Very little is known for certain about Clemente Spera's life. He is believed to have been born in Novara, in Piedmont. He was trained in Milan in the workshop of Giovanni Ghisolfi. He was active in Milan throughout his career.

== Work ==
Spera made a name as a painter of architecture, in particular of classical ruins and capricci. He was sought after by eminent figure painters to paint in the architectural elements of their compositions.

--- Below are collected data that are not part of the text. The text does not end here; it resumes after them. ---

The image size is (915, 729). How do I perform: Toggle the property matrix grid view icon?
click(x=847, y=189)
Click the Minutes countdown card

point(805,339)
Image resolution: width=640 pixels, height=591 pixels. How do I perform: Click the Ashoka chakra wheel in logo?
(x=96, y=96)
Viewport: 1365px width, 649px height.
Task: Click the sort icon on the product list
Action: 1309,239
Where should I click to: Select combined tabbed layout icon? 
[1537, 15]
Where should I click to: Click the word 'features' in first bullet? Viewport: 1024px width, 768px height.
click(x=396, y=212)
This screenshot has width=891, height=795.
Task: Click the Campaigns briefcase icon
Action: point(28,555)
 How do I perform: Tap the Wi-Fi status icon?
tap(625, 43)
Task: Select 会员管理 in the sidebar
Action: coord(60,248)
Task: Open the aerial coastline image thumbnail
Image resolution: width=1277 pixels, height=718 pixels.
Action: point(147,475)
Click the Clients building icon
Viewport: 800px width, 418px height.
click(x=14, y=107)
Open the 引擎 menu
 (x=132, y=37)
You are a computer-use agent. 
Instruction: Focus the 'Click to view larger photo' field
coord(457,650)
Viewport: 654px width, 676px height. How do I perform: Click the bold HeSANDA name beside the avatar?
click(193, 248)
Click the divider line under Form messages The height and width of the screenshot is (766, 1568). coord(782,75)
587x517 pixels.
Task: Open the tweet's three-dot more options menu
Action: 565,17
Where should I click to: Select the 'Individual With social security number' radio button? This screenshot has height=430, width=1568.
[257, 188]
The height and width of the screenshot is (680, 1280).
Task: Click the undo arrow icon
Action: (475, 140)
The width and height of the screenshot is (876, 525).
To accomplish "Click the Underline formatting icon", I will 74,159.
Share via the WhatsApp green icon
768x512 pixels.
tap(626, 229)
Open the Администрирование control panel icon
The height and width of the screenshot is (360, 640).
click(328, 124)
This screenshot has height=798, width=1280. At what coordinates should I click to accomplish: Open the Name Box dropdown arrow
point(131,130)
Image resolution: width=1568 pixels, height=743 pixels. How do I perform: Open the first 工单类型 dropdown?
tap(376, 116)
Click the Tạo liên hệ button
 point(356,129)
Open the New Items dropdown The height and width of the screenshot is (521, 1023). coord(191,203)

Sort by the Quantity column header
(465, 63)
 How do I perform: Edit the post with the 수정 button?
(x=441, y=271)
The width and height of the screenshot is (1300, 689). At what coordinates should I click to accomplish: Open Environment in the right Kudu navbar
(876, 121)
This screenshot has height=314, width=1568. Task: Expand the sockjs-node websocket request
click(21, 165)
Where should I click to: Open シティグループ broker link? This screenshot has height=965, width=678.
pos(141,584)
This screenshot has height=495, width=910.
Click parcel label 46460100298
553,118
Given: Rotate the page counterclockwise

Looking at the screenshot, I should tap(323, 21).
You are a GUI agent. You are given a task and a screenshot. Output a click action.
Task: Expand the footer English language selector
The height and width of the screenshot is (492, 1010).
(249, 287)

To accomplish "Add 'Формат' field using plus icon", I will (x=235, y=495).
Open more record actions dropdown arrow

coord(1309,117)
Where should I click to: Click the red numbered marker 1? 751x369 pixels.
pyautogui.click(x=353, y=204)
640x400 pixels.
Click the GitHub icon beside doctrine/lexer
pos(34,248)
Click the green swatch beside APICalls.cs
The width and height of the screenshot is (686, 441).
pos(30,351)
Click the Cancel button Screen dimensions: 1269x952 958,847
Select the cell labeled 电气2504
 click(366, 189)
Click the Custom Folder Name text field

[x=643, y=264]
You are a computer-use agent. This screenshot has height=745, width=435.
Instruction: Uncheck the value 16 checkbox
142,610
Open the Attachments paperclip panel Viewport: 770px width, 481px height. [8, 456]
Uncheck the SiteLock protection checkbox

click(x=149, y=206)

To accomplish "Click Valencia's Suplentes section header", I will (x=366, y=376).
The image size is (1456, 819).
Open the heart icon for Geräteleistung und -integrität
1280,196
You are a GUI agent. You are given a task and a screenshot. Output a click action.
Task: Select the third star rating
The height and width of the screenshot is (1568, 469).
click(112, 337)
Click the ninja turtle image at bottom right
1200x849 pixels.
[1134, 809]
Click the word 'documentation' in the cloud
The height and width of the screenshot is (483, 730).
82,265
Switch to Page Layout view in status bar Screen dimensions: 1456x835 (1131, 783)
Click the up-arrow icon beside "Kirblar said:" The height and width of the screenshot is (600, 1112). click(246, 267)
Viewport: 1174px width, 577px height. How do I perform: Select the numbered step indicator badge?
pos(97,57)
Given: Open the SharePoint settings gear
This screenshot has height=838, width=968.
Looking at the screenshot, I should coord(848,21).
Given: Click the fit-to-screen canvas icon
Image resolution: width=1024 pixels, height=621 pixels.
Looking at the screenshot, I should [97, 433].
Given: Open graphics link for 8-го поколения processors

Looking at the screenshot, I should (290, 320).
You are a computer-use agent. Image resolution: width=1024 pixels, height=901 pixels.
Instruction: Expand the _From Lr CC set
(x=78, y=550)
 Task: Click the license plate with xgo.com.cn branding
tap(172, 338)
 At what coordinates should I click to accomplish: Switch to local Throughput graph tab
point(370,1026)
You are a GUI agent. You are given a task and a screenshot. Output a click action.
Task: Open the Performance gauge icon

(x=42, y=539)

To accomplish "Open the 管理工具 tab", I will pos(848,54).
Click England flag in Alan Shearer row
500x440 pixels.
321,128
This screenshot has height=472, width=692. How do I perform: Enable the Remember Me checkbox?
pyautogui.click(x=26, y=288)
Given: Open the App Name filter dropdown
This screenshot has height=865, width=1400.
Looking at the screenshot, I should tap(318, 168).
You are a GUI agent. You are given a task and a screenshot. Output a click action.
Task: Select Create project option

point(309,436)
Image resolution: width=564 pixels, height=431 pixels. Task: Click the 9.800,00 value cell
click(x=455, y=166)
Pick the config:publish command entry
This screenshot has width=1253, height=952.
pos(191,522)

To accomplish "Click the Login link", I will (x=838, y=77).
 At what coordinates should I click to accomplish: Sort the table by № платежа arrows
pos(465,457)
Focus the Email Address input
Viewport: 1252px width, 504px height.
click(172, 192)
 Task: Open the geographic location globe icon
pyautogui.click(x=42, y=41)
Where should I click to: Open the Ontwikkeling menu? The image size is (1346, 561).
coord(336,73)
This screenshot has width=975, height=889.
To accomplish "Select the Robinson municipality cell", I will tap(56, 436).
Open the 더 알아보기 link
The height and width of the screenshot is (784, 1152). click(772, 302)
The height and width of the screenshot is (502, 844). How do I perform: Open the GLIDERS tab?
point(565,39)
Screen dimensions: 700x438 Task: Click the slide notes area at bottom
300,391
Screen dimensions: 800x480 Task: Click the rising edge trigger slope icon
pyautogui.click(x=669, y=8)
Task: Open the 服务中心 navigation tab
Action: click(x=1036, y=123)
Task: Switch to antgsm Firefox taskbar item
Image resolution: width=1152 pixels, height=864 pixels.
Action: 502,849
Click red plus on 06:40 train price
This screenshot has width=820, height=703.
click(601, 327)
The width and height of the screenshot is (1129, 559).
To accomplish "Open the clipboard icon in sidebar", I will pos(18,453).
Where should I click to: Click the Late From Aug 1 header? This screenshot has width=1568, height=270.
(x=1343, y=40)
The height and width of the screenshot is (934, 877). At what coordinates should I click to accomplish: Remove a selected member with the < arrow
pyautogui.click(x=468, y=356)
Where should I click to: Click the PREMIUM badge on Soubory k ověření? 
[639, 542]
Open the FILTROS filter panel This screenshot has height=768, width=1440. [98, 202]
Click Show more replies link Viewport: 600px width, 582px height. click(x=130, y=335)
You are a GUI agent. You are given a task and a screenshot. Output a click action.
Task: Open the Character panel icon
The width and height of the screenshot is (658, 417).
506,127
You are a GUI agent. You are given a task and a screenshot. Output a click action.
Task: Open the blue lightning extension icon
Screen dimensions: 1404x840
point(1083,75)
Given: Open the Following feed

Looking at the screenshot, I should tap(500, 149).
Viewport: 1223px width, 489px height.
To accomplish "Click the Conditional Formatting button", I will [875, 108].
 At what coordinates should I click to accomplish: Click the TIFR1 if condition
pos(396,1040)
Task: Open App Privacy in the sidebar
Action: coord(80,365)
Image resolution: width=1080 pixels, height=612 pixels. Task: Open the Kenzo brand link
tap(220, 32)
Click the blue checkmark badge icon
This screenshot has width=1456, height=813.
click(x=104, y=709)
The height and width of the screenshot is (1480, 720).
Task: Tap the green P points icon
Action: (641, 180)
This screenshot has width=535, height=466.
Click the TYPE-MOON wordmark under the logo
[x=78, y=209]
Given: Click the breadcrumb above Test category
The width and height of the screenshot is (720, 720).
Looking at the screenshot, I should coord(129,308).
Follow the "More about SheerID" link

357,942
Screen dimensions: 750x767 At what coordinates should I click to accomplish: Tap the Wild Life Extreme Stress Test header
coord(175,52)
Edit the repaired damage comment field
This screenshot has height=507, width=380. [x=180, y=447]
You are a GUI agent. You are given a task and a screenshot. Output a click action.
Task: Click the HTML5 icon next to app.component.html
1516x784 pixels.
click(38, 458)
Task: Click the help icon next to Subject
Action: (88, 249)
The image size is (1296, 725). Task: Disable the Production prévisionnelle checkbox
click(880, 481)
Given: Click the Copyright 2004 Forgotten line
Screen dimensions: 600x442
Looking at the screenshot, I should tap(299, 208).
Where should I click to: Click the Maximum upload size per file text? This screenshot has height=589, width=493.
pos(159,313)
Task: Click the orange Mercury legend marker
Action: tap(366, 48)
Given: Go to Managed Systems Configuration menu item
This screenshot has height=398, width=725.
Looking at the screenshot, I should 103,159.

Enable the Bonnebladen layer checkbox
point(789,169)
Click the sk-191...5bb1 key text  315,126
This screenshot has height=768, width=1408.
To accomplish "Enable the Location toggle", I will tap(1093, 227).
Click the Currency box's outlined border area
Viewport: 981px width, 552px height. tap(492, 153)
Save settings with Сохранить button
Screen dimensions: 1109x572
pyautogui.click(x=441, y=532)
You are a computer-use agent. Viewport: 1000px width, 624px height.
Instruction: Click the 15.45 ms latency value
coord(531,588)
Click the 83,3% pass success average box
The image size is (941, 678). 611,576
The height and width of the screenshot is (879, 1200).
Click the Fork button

Spera's collaborations with Magnasco are the best-known. Spera painted the architectural elements, often ruins of sumptuous classical buildings that supported the often wild scenes depicted by Magnasco. A typical example of such a collaboration is the Feast of Satyrs (between 1710 and 1715, Museum Kunstpalast). In this picture the artists seems to have intended to accentuate the caricatural aspects of the behavior of the feasting satyrs. Architecture, landscape and sky are used to express the internal state of the various figures. Bizarre, crumbling remnants of sublime architecture provide the backdrop for the funny goings-on of the satyrs. In rhythmic repetition three successively staggered, large arches with feathery vegetation divide the space of the composition. The center of the space is occupied by a vine-covered, broken column shaft. The figures seem almost reduced to casual narration and yet their turbulence and drunkenness are reflected in the moving, bizarre ruins. The viewer is kept at a distance from the carousing satyrs. One sleeping drunkard on the left and another with a goat on the right only show their bare backsides. A third satyr who clings to the large column shaft appears to have no good intentions. Only at second glance it becomes clear that the apparent disorder is organized by a strict ordering principle, since all three satyrs embrace the center in the form of an equilateral triangle.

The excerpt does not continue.